Whatever lies between the line with "You are a computer-use" and the end of the data, both included, must be copied exactly and without pictures.

━━━ Records for this task

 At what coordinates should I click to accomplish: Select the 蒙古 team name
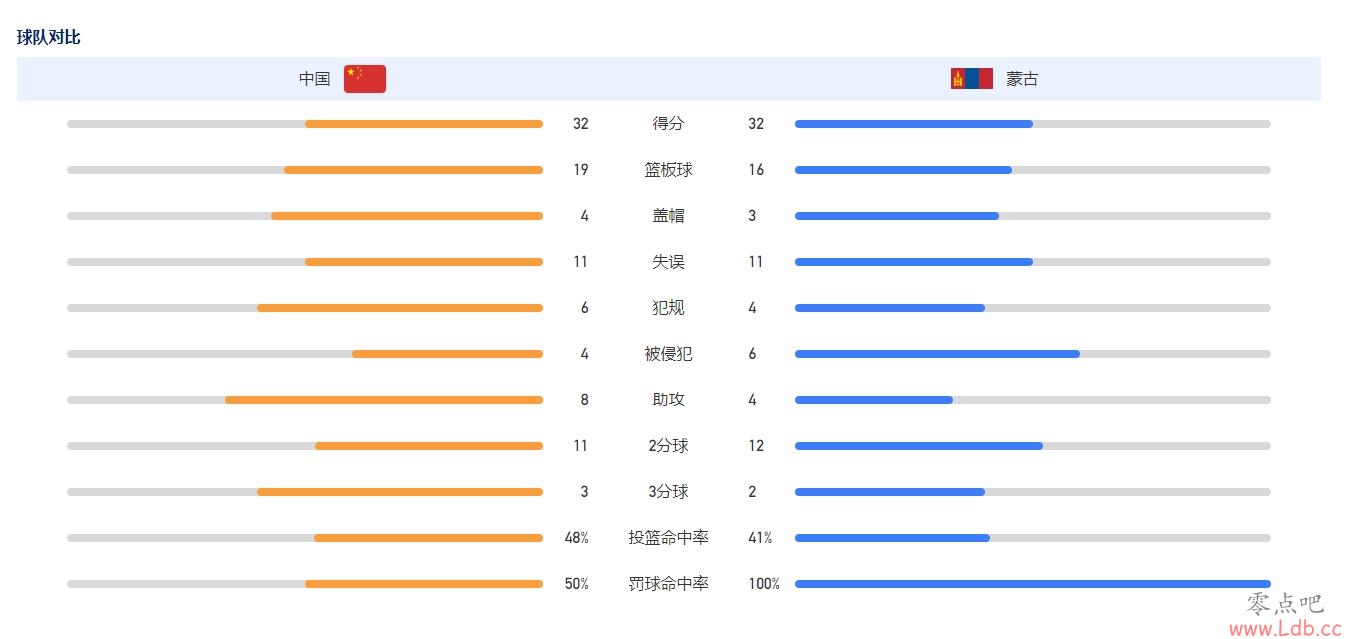click(x=1022, y=79)
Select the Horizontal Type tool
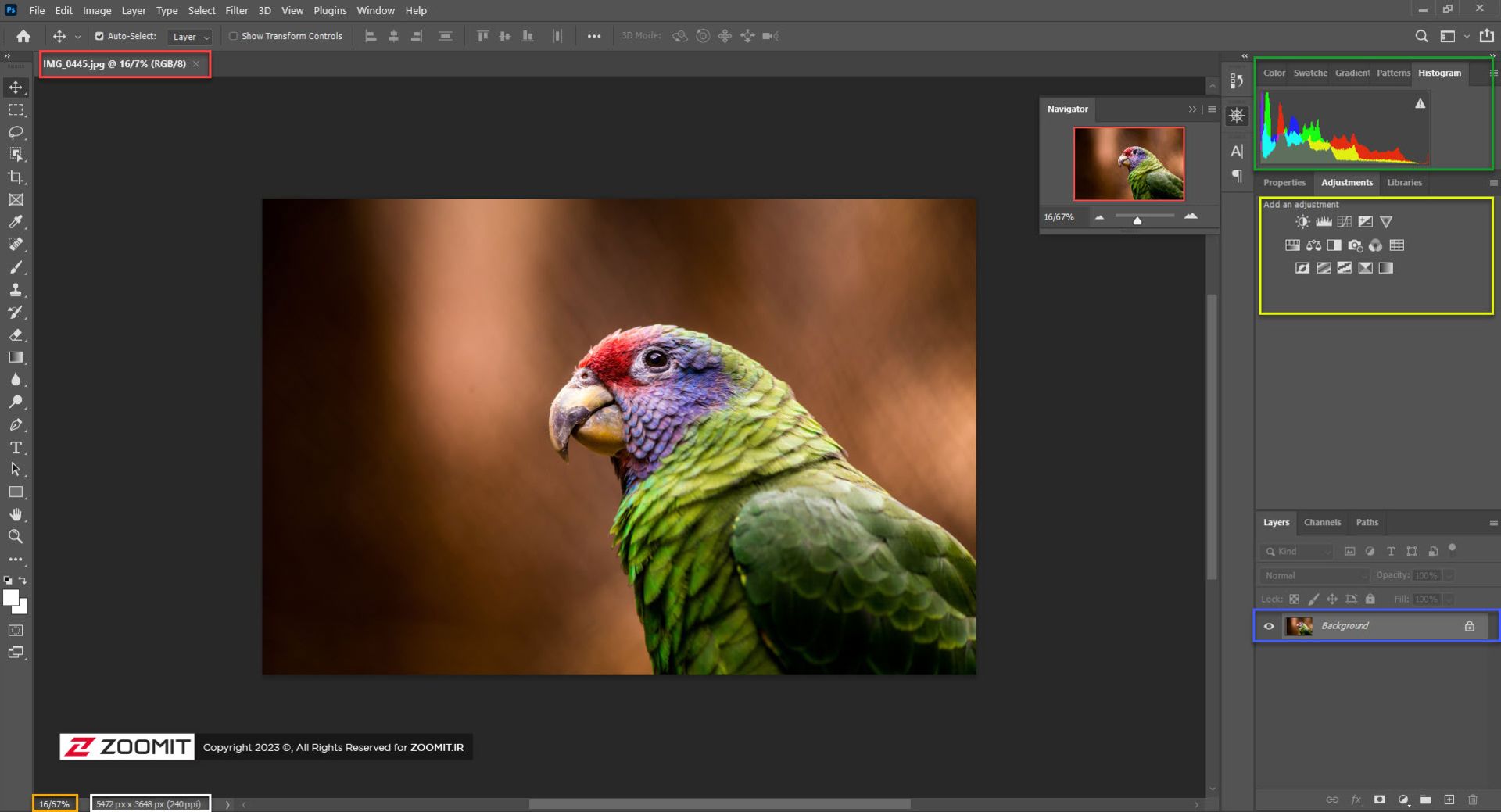Viewport: 1501px width, 812px height. [x=16, y=448]
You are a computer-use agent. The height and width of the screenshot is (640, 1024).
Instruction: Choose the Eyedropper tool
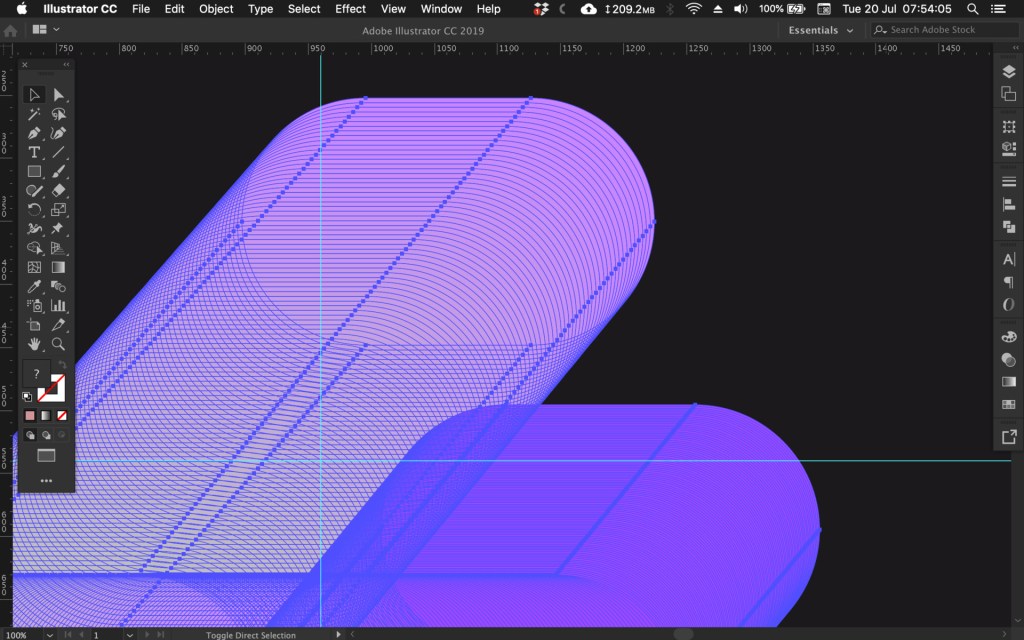34,287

━━━━━━

» **Written answer**
You are a computer-use agent. The height and width of the screenshot is (640, 1024).
Instruction: Choose the Eyedropper tool
34,287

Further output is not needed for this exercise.